Warpdrive pulled her triple-blaster out of her pocket and threw it across the room, where it caught fire.
“Defenses?” Jacobin asked. He didn’t seem to have been touched.
“Some kind of localized EMP nonsense,” Sunburst said. “Designed to mess with tinker-tech without doing anything to the Tyrant’s gear.” Whatever it had been had let some of his stuff through... he thought. Better make sure if they had time.
“What are we after,” Jacobin said flatly.
“Gonna guess that?” Warpdrive said, pointing at the incredibly obvious in-your-face shield control console. It had a huge lever locked firmly into place with a keypad right in front of it, next to the palm scanner. The Tyrant had apparently wanted it to take less than ten seconds to turn the shield from off to on after entering the room, even for non-family members.
He tapped out the passcode, flung the lever. There was a thrumming sound and a flicker of light.
“That feels different,” Warpdrive said.
“Yeah, we’ve got it,” Sunburst said, pulling out his scanner. “Not getting anything much past the walls, but -”
“Good,” said Jacobin, and crushed every machine in the room.
Steelmind growled softly, tapped his nails against his glass.
- Of course it was failsafe. Of course his father hadn’t been so stupid as to make a machine where, if you broke the shield controls, you would shut down the shield that was protecting the palace. The entire idea of having that weak point in his defenses would have been a personal insult to him. He would never have thought of it. As long as he held the palace he could always dig something out of his arsenal to counter any attacker... and the idea that someone else might sneak into his palace, set up his impenetrable shield while he was out and then break the controls...

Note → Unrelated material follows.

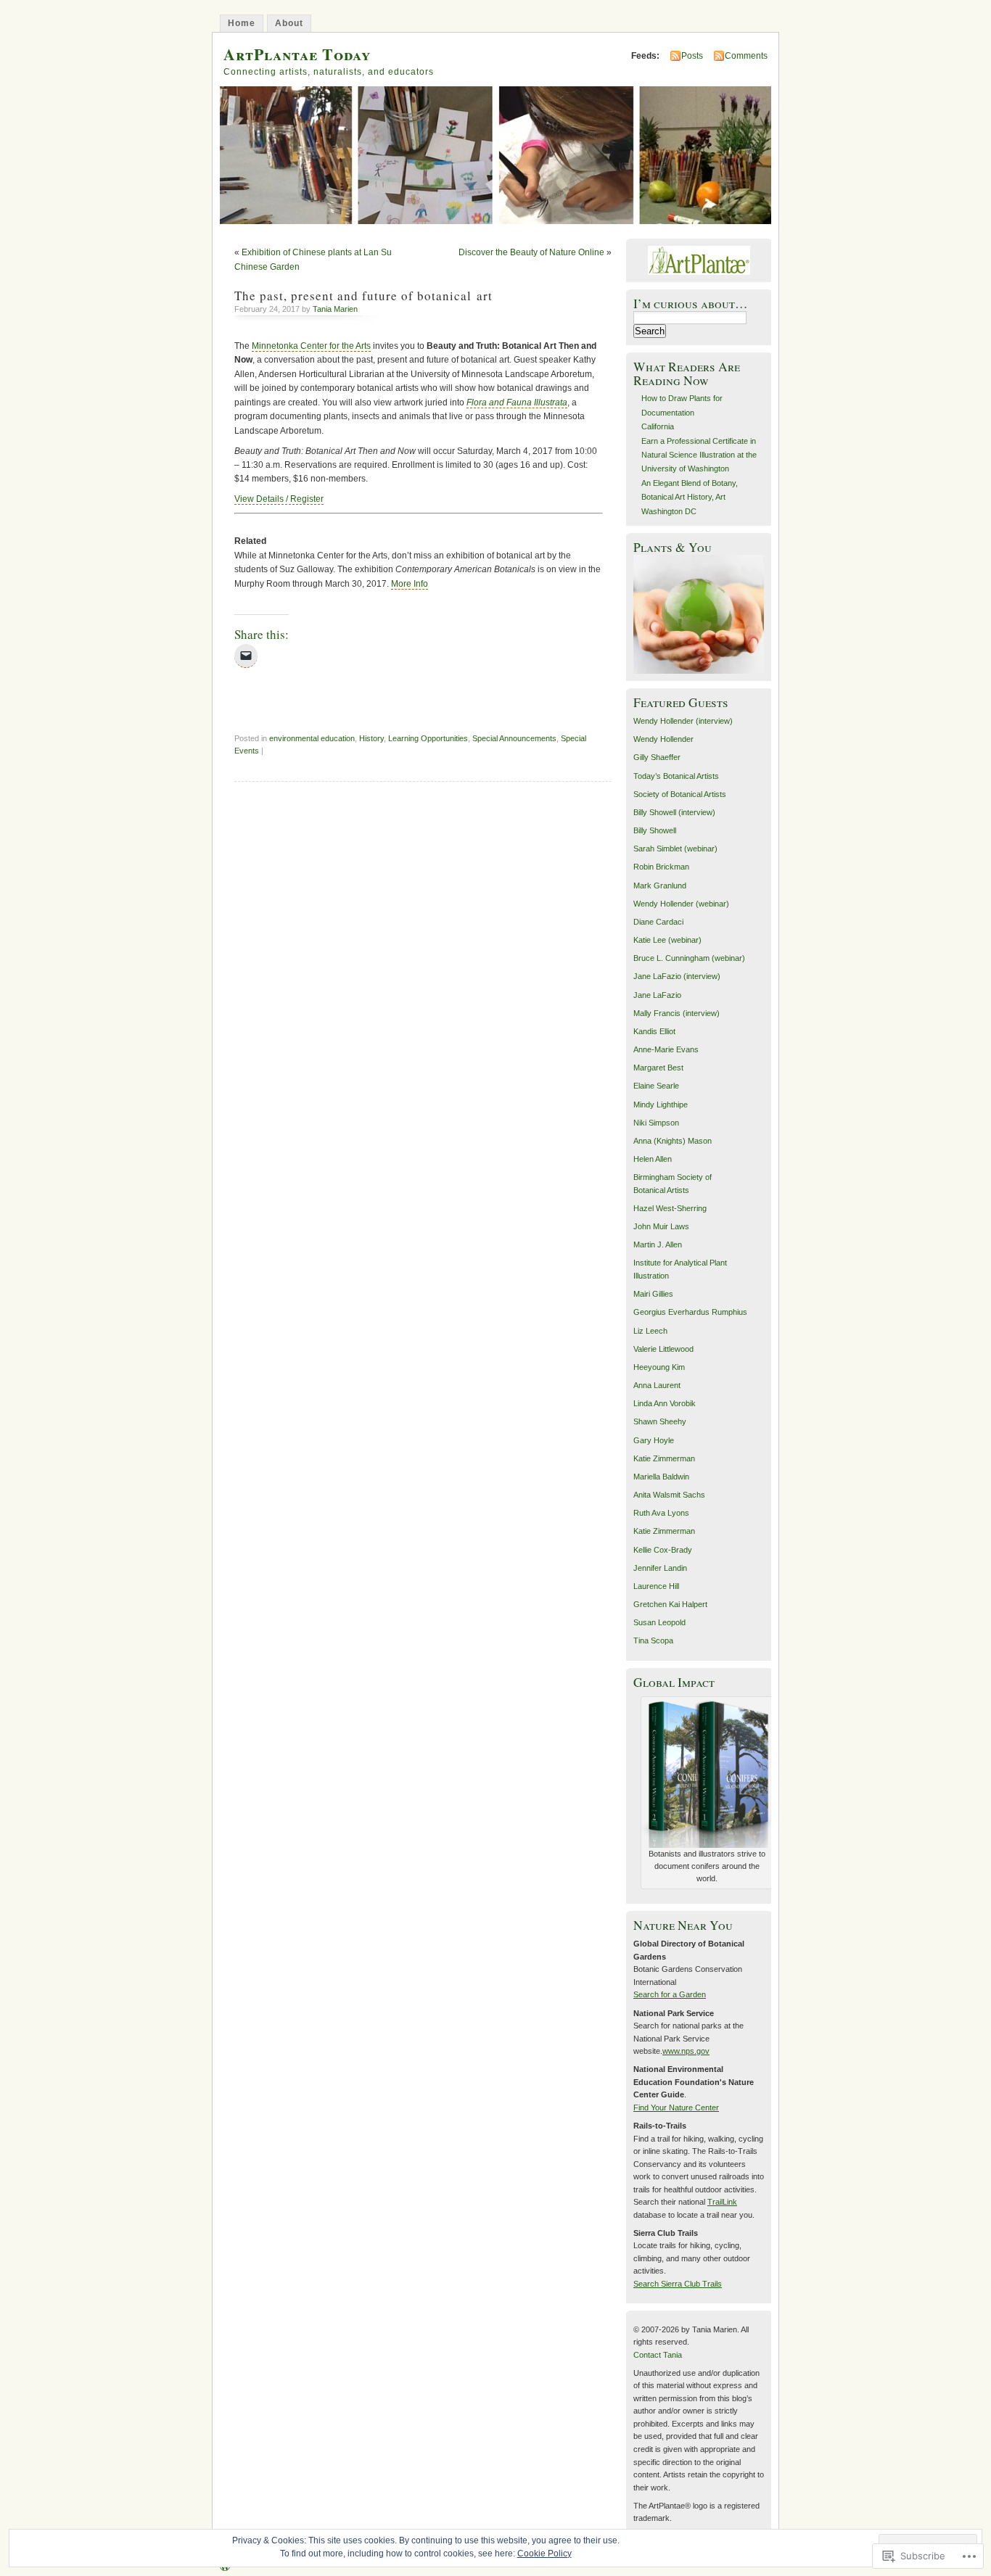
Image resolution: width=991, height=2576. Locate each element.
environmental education (312, 738)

... Steelmind didn’t know what his father would have done about that, actually.
What else was there unusual? Nothing in the palace itself, outside the one control room. None of its defenses were responding. The camera watching the corridor was watching it as normal. The backup showed exactly what had happened - they’d teleported past -
Nicator was shouting at - no, speaking firmly to - the palace guards. He possessed the nearest robot.
“Nicator.” To the panicking guards: “Silent.”
“Your Highness,” she said, and bowed. “Jacobin is inside the shield.”
“Yes,” he said. “He has unexpected allies.” This would have been easier if he could have seen their faces or they’d been wearing the usual easily-recognizable costumes.
“I would be honored to resolve this on your behalf,” Nicator said.
“No doubt,” Steelmind said. What was the cost of that? The cost was that Nicator would have a path through the inner sanctum to the central command center... he could disable the defenses as she passed, limiting her ability to read them, watch her the whole time, set up to reactivate if she tried anything. The central command center, though, had been comprehensively totaled when Jacobin arrived, so she couldn’t do anything if she got there...
And the benefit was that someone other than the Knights of the Palace Guard would be the first one going up against the man who had crushed Pyre’s palace. What would he lose if Nicator died? Very little.
“Do you have subordinates present?”
“Unfortunately,” she said, “they were outside the shield.”
“So be it,” he said. “I’ll call Ironclaw and Silvershield to accompany you.” The rest of the knights could organize a flanking attack.
“The three of us?”
“The guard will take time to assemble, and there’s little purpose to sending robots.”
“So be it,” said Nicator softly. “He’ll trouble you no more.”